> **Task goal**: Each line from the one containing "Where should I click to: Switch" through the last line of the entries below is to be transcribed exactly. Nothing else belongs in the reply.

> **Listed records**:
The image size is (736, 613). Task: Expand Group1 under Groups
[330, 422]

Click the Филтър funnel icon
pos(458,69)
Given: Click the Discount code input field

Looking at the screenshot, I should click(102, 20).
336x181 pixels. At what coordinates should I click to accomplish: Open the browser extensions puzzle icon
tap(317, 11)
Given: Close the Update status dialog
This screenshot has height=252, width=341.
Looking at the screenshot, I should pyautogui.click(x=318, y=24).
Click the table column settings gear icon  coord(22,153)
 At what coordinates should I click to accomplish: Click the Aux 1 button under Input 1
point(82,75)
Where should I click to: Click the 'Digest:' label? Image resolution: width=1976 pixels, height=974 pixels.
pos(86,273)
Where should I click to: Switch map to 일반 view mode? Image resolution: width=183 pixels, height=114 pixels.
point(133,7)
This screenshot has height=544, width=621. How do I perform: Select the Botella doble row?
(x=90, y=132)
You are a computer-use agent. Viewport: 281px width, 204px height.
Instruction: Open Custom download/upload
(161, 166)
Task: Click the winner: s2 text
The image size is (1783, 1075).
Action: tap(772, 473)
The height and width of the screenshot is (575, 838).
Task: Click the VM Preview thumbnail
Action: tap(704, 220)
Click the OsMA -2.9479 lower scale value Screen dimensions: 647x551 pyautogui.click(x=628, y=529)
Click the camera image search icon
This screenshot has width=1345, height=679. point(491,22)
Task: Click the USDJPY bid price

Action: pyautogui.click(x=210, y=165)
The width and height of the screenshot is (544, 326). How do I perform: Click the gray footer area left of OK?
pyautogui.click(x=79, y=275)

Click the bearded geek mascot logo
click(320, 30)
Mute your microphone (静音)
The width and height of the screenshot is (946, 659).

> **Written response**:
Where should I click to: Switch map to 일반 view mode? Image resolution: width=183 pixels, height=114 pixels.
point(133,7)
This screenshot has height=544, width=621. How do I perform: Select the Botella doble row?
(x=90, y=132)
You are a computer-use agent. Viewport: 281px width, 204px height.
Instruction: Open Custom download/upload
(161, 166)
Task: Click the winner: s2 text
The image size is (1783, 1075).
Action: tap(772, 473)
The height and width of the screenshot is (575, 838).
Task: Click the VM Preview thumbnail
Action: tap(704, 220)
Click the OsMA -2.9479 lower scale value Screen dimensions: 647x551 pyautogui.click(x=628, y=529)
Click the camera image search icon
This screenshot has width=1345, height=679. point(491,22)
Task: Click the USDJPY bid price

Action: pyautogui.click(x=210, y=165)
The width and height of the screenshot is (544, 326). How do I perform: Click the gray footer area left of OK?
pyautogui.click(x=79, y=275)

Click the bearded geek mascot logo
click(320, 30)
Mute your microphone (静音)
The width and height of the screenshot is (946, 659).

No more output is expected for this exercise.